§ Task item
Type again, exactly, the lines below from the start through the line that includes "Pick the 200".

Records from a data collection
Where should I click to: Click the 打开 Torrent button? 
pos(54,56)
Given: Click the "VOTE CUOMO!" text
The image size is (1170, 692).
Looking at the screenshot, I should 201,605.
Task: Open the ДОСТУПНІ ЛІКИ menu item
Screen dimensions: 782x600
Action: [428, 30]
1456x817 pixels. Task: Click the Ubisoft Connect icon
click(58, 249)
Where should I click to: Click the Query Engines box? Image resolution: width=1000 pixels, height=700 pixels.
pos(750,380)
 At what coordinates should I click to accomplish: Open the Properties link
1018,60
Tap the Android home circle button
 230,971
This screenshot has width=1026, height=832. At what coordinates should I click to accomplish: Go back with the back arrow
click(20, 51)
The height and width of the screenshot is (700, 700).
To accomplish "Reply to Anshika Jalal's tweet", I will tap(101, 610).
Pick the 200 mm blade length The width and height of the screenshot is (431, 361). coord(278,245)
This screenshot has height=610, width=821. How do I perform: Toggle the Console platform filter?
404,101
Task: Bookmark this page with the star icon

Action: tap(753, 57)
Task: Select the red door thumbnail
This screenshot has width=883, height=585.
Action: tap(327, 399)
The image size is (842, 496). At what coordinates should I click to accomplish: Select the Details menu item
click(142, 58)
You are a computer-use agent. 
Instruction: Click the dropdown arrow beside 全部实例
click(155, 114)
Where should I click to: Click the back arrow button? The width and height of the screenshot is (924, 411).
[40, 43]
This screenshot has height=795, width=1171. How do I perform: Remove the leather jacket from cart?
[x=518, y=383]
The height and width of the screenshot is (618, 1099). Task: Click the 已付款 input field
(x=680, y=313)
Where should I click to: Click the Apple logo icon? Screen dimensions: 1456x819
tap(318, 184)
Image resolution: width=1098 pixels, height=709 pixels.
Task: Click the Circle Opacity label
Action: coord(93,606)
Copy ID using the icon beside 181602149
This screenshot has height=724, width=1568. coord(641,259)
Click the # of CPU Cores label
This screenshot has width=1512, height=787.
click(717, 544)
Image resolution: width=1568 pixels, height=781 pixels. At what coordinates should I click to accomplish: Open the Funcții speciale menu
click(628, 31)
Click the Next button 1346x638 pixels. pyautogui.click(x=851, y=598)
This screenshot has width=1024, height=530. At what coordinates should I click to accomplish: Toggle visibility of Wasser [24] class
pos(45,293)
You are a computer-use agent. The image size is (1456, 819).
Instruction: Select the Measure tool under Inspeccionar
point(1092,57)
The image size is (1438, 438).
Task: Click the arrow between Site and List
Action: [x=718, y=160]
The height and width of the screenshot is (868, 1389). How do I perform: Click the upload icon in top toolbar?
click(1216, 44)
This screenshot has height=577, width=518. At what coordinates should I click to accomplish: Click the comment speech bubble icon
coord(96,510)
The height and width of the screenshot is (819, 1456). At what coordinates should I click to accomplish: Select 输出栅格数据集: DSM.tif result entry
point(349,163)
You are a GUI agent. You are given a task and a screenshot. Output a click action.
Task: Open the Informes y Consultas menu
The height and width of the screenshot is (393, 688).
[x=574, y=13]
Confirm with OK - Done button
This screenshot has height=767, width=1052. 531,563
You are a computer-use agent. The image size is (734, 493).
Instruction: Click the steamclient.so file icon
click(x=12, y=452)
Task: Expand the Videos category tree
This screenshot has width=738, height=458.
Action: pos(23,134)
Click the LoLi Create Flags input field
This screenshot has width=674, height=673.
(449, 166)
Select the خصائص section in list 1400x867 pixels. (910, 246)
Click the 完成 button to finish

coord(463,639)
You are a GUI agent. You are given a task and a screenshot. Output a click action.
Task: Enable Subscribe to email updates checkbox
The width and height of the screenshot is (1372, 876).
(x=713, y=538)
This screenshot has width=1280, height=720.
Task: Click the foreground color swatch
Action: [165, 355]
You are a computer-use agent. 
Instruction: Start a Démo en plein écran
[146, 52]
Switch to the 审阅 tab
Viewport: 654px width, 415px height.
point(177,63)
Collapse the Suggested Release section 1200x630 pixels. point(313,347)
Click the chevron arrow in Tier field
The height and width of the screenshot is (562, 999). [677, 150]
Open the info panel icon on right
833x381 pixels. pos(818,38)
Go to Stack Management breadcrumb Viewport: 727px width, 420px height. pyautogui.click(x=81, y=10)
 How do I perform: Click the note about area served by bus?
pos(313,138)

§ Task output
Where should I click to: Click the 打开 Torrent button? 
pos(54,56)
Given: Click the "VOTE CUOMO!" text
The image size is (1170, 692).
Looking at the screenshot, I should 201,605.
Task: Open the ДОСТУПНІ ЛІКИ menu item
Screen dimensions: 782x600
Action: [428, 30]
1456x817 pixels. Task: Click the Ubisoft Connect icon
click(58, 249)
Where should I click to: Click the Query Engines box? Image resolution: width=1000 pixels, height=700 pixels.
pos(750,380)
 At what coordinates should I click to accomplish: Open the Properties link
1018,60
Tap the Android home circle button
 230,971
This screenshot has width=1026, height=832. At what coordinates should I click to accomplish: Go back with the back arrow
click(20, 51)
The height and width of the screenshot is (700, 700).
To accomplish "Reply to Anshika Jalal's tweet", I will tap(101, 610).
Pick the 200 mm blade length The width and height of the screenshot is (431, 361). coord(278,245)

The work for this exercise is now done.